Berlakunya hukum Islam bagi sebagian besar penduduk
Hindia Belanda, berkaitan dengan munculnya
kerajaan-kerajaan Islam setelah runtuhnya Majapahit pada sekitar tahun 1581.
Walaupun pada mulanya kedatangan Belanda yang notabene beragama Kristen Protestan ke Indonesia tidak ada kaitannya dengan masalah hukum (agama), namun pada perkembangan selanjutnya, berkaitan dengan kepentingan penjajah, akhirnya mereka tidak bisa menghindari persentuhan masalah hukum dengan penduduk pribumi.
Walaupun pada mulanya kedatangan Belanda yang notabene beragama Kristen Protestan ke Indonesia tidak ada kaitannya dengan masalah hukum (agama), namun pada perkembangan selanjutnya, berkaitan dengan kepentingan penjajah, akhirnya mereka tidak bisa menghindari persentuhan masalah hukum dengan penduduk pribumi.
Berhubungan
dengan masalah hukum adat di Indonesia dan hukum agama bagi masing-masing
pemeluknya, munculah beberapa teori-teori hukum diantaranya adalah teori
Receptio In Complexu dan teori Receptie yang muncul sebelum kemerdekaan
Indonesia. Tiga teori lainnya, yaitu teori Receptie
Exit, Receptie A
Contrario, dan teori Eksistensi muncul setelah Indonesia
merdeka.
C. Teori-Teori Hukum Islam
1. Teori Reception In Complexu
Teori
Receptio in Complexu ini, dipelopori oleh Lodewijk Willem Christian van den
Berg tahun 1845-1925. Teori Receptio In Complexu menyatakan bahwa bagi setiap
penduduk berlaku hukum agamanya masing-masing.

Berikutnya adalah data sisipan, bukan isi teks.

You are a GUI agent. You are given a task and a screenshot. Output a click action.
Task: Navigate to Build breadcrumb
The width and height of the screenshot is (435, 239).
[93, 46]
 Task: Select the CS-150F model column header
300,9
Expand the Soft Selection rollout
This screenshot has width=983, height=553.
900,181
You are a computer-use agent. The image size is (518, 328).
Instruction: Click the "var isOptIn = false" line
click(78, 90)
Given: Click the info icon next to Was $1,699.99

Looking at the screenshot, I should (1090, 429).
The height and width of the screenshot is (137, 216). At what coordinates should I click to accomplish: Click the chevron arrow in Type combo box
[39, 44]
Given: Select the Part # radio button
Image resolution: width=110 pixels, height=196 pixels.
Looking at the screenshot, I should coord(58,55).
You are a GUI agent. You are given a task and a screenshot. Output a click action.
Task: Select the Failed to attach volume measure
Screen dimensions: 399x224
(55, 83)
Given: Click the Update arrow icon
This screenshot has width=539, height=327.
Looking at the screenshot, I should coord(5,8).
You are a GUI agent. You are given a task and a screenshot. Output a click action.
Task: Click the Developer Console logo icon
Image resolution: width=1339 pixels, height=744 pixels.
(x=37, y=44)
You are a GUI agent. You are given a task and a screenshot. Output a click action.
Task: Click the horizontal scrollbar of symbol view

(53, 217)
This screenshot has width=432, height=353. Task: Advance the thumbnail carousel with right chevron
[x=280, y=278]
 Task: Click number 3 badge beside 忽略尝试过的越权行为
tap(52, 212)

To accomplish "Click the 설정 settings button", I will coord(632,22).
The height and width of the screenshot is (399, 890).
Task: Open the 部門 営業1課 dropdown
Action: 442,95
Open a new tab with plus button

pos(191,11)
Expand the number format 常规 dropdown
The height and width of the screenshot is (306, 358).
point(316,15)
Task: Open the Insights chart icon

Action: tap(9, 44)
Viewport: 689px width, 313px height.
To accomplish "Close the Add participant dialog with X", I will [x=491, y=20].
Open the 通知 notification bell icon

Bagi orang Islam berlaku penuh
hukum Islam sebab ia telah memeluk agama Islam. Teori Receptio In Complexu ini
telah diberlakukan di zaman VOC sebagaimana terbukti dengan dibuatnya berbagai
kumpulan hukum untuk pedoman pejabat dalam menyeleaikan urusan-urusan hukum
rakyat pribumi yang tinggal di dalam wilayah kekuasaan VOC yang kemudian
dikenal sebagai Nederlandsch Indie. Contohnya, Statuta Batavia yang saat ini
desebut Jakarta 1642 pada menyebutkan bahwa sengketa warisan antara pribumi
yang beragama Islam harus diselesaikan dengan mempergunakan hukum Islam, yakni
hukum yang dipergunakan oleh rakyat sehari-hari. Untuk keperluan ini, D.W
Freijer menyusun buku yang memuat hukum perkawinan dan hukum kewarisan Islam.
2. Teori Receptie
Teori
Receptie dipelopori oleh Christian Snouck Hurgronje dan Cornelis van Volenhoven
pada tahun 1857-1936. Teori ini dijadikan alat oleh Snouck
Hurgronye agar orang-orang pribumi jangan sampai kuat memegang ajaran Islam dan
hukum Islam. Jika mereka berpegang terhadap ajaran dan hukum Islam,
dikhawatirkan mereka akan sulit menerima dan dipengaruhi dengan mudah oleh
budaya barat. Teori
ini bertentangan dengan Teori Reception In
Complexu. Menurut teori Receptie, hukum Islam tidak secara otomatis berlaku bagi
orang Islam. Hukum Islam berlaku bagi orang Islam jika sudah diterima atau diresepsi
oleh hukum adat mereka. Oleh karena itu, hukum adatlah yang menentukan berlaku
tidaknya hukum Islam.
Sebagai contoh teori Receptie saat ini di Indonesia diungkapkan
sebagai berikut.
Hukum
Islam yang bersumber dari Al-Qur’an dan Al-Hadits hanya sebagian kecil yang mmpu
dilaksanakan oleh orang Islam di Indonesia. Hukum pidana Islam yang bersumber dari Al-Qur’an dan Al-Hadits tidak mempunyai tempat eksekusi bila hukum yang
dimaksud tidak diundangkan di Indonesia. Oleh karena itu, hukum pidana Islam belum pernah berlaku kepada
pemeluknya secara hukum ketatanegaraan di Indonesia sejak merdeka sampai saat
ini. Selain itu, hukum Islam
baru dapat berlaku bagi pemeluknya secara yuridis formal bila telah diundangkan
di Indonesia. Teori ini berlaku hingga tiba di zaman
kemerdekaan Indonesia.
3.
Teori Receptie Exit
Teori Receptie Exit diperkenalkan oleh
Prof. Dr. Hazairin, S.H. Menurutnya setelah Indonesia merdeka, tepatnya setelah
Proklamasi Kemerdekaan Indonesia dan Undang-Undang Dasar 1945 dijadikan
Undang-Undang Negara Republik Indonesia, semua peraturan perundang-undangan
Hindia Belanda yang berdasarkan teori Receptie
bertentangan dengan jiwa UUD 1945.
Dengan demikian, teori Receptie
itu harus exit alias keluar dari tata hukum Indonesia merdeka.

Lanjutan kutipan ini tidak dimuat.